Takahashi: Eu acredito que esta seja uma resposta um pouco "batida", mas tudo me dá inspiração. Histórias bem velhas. Histórias que todas as crianças japonesas já escutaram. O folclore que todo mundo sempre ouve falar. E em títulos com em Urusei Yatsura, por exemplo, qualquer coisa encaixa, então eu tenho tantos meios de inspiração para este determinado título.

Que tipo de coisas os seus fãs ocidentais relatam com entusiasmo nas correspondências que você recebe?

Takahashi: (...) a maioria das cartas parecem dizer o quanto eles amam meu trabalho e o quanto eles se divertem ao ler meus mangás.

O que faz o estilo do mangá fazer, que o estilo dos quadrinhos americanos não faz? Ou vice-versa?

Inu Yasha:  o mais recente trabalho de TakahashiTakahashi:Originalmente, quando o mangá do Spiderman saiu no Japão, ele foi escrito por americanos e apenas ilustrado por artistas japoneses e eu não acho que toda a história funcione bem. Eu também tenho algumas cópias do Spiderman americano e eu não consigo ler nada dele, mas eu o observo página por página. Ele parece bastante leve e "brilhante", talvez até suave demais. Mas quando saiu a versão japonesa de Spiderman, ele se tornou muito mais escuro e sombrio e eu mesmo me vi realmente interessada por isto. Talvez isto quer dizer que os leitores de mangá japoneses, gostam de histórias sangrentas. (gargalhada). Sei lá.

Qual a diferença entre as histórias japonesas "leves" como Ranma ½ e as histórias "leves" americanas? Quais liberdades o mangá permite que o quadrinho americano tenda a restringir?
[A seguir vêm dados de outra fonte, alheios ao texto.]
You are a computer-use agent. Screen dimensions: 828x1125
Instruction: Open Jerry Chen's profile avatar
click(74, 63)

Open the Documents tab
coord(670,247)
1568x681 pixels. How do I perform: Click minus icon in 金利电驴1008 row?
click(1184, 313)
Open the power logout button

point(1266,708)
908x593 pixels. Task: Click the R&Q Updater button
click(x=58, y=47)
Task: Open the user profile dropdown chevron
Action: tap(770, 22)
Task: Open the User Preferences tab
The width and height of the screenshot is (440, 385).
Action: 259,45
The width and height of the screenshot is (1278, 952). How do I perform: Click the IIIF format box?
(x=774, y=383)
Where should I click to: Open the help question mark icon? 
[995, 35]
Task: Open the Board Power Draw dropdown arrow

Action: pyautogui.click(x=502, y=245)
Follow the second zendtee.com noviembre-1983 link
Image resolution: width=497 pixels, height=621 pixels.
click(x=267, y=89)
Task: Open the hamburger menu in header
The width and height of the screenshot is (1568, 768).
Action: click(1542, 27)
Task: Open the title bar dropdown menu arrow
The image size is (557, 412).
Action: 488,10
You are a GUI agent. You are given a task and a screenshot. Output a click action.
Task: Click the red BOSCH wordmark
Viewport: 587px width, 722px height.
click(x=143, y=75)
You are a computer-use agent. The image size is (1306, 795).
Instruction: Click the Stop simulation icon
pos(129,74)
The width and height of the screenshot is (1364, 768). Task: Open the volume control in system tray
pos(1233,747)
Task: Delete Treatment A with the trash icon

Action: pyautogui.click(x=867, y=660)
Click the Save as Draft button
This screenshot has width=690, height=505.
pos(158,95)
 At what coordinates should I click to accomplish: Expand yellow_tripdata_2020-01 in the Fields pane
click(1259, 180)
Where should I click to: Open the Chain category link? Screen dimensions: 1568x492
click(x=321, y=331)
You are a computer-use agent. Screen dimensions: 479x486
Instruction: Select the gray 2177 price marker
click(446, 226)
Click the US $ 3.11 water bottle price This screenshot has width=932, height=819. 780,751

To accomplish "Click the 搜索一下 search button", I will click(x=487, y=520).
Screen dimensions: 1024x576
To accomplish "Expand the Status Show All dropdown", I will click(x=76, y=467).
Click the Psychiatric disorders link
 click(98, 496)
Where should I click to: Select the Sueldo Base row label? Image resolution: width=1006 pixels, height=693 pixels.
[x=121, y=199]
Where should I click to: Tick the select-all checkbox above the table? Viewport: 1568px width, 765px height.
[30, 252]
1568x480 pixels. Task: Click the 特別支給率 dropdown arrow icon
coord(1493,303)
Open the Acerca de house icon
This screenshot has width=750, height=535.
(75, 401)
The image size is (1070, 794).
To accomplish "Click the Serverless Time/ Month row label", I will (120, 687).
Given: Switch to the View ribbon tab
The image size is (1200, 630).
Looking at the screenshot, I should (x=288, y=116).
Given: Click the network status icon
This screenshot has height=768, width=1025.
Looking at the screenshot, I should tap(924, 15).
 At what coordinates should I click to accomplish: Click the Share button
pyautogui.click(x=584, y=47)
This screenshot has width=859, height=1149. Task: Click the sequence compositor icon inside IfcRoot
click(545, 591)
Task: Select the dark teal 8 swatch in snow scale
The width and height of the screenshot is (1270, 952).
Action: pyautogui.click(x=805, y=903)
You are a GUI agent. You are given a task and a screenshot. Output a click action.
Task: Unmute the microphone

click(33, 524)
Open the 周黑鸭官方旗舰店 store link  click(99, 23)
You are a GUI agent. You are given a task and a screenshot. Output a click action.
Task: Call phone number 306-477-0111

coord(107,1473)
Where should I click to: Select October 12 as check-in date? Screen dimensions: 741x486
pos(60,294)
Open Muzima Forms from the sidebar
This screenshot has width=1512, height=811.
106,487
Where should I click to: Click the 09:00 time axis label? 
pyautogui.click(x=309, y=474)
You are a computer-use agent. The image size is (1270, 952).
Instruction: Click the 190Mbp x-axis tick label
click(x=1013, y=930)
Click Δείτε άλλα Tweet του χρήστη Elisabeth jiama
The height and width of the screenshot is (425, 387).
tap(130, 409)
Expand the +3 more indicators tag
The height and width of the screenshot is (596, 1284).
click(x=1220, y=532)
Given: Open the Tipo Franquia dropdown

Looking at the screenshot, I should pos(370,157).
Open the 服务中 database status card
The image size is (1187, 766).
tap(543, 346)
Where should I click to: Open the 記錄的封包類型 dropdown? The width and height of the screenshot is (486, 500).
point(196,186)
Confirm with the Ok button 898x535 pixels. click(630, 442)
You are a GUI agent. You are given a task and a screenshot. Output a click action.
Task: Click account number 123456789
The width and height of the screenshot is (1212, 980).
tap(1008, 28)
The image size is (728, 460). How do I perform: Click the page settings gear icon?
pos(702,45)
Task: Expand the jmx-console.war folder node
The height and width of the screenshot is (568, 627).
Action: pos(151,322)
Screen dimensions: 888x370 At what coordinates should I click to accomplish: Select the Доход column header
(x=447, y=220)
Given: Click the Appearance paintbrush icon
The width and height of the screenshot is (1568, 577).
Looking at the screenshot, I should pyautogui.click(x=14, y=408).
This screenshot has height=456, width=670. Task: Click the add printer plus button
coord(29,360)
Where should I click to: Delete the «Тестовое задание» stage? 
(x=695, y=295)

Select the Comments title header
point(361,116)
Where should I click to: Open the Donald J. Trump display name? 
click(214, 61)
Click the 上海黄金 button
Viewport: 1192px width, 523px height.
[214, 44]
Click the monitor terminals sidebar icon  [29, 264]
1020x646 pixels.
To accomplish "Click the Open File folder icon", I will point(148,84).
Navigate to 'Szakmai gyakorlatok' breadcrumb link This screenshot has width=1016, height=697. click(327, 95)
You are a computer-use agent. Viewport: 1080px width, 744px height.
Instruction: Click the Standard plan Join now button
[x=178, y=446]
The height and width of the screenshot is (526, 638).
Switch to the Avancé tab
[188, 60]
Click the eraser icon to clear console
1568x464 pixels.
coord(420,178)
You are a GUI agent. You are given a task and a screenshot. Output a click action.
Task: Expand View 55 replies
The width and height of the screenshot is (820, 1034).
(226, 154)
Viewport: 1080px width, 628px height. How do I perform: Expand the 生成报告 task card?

Takahashi: Bom, eu não posso realmente falar, desde que eu não sou completamente familiarizada com os quadrinhos americanos. Mas nos quadrinhos japoneses, no mangá, eu vejo que a maioria das personagens é adolescente, geralmente dos 10 aos 16 ou 17 anos, dificilmente muito mais velhos que isto na maioria dos casos. E eu penso que a maior parte dos leitores, sendo crianças, pode se identificar com personagens com estas idades. Enquanto que nos quadrinhos americanos, a maioria das personagens é adulta. Ou se eles não são adultos, eles são extremamente jovens, ou eles não são nem mesmo humanos. Então, eu não posso afirmar com certeza, mas acredito que seja esta uma das principais diferenças.